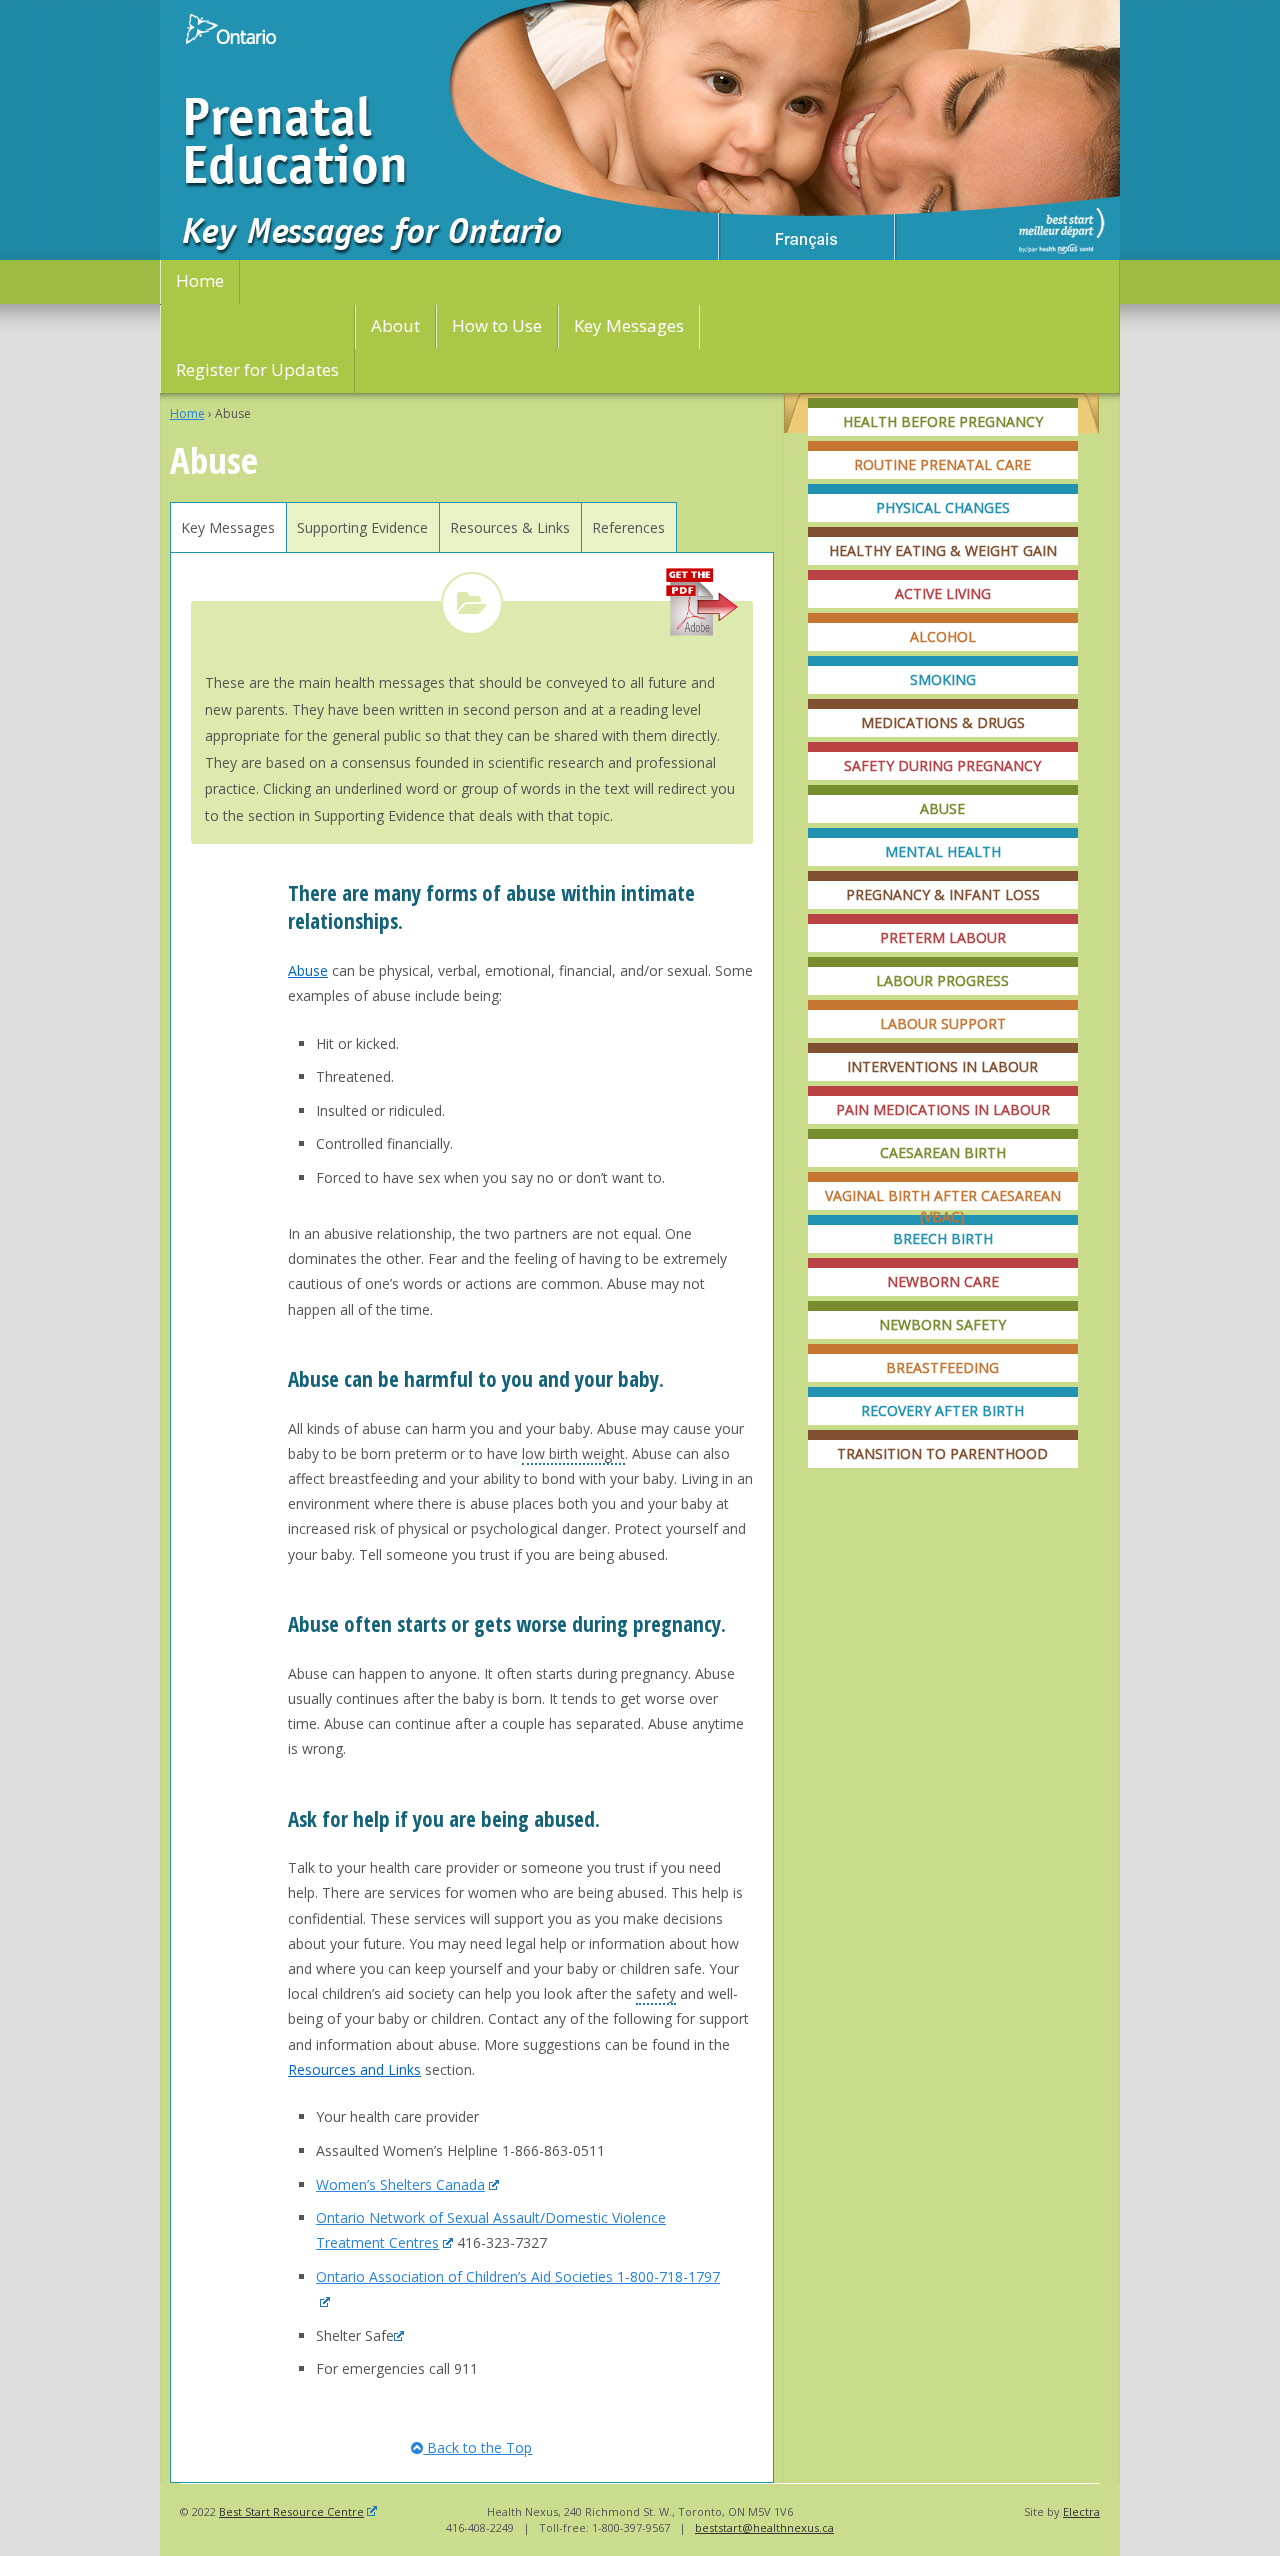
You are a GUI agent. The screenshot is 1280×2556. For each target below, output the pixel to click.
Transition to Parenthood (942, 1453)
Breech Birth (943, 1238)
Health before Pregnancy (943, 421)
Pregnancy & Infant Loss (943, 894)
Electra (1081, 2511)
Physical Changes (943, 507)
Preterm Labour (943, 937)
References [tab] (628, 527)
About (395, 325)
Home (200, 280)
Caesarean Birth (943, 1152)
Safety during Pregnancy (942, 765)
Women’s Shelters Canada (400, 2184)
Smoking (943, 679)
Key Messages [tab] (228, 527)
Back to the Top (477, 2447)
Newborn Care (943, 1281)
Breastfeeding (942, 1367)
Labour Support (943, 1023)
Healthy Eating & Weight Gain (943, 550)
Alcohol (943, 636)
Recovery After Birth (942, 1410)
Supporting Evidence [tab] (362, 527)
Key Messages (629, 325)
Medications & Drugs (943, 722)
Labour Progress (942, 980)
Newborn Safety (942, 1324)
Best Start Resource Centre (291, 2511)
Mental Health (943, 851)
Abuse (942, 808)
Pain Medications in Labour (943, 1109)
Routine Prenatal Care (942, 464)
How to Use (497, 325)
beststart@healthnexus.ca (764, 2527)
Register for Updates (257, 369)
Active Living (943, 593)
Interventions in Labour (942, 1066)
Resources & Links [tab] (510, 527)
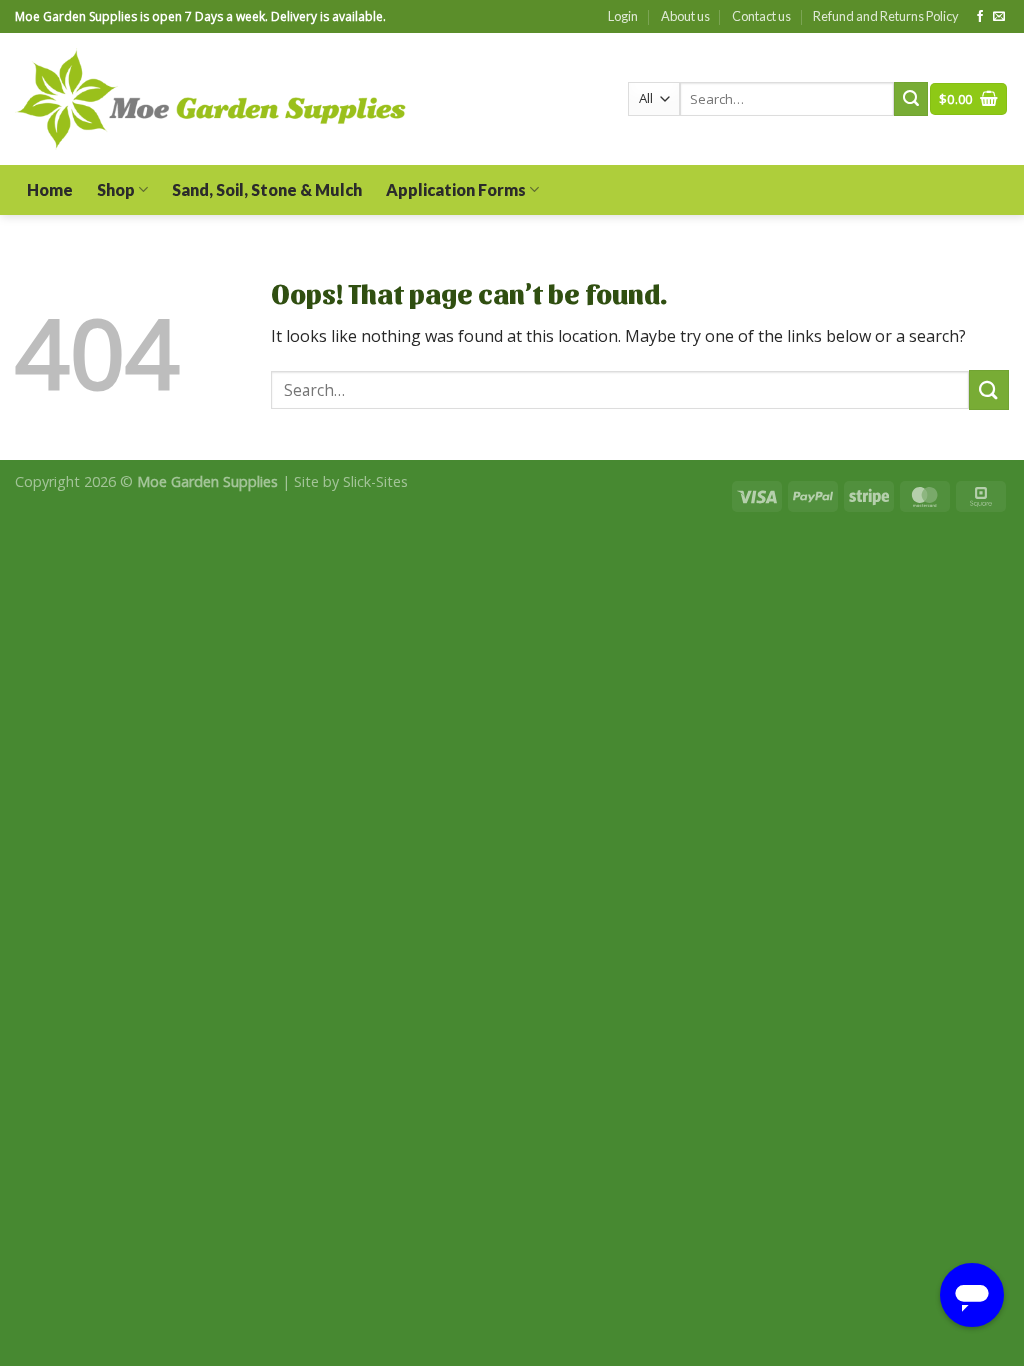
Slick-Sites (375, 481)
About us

_The problem_: Take the lines above from the top of the records through the one with "Newborn Care (943, 1281)" and repeat them exactly, without any pictures.

_Answer to the exercise_:
You are a GUI agent. The screenshot is 1280×2556. For each target below, output the pixel to click.
Transition to Parenthood (942, 1453)
Breech Birth (943, 1238)
Health before Pregnancy (943, 421)
Pregnancy & Infant Loss (943, 894)
Electra (1081, 2511)
Physical Changes (943, 507)
Preterm Labour (943, 937)
References [tab] (628, 527)
About (395, 325)
Home (200, 280)
Caesarean Birth (943, 1152)
Safety during Pregnancy (942, 765)
Women’s Shelters Canada (400, 2184)
Smoking (943, 679)
Key Messages [tab] (228, 527)
Back to the Top (477, 2447)
Newborn Care (943, 1281)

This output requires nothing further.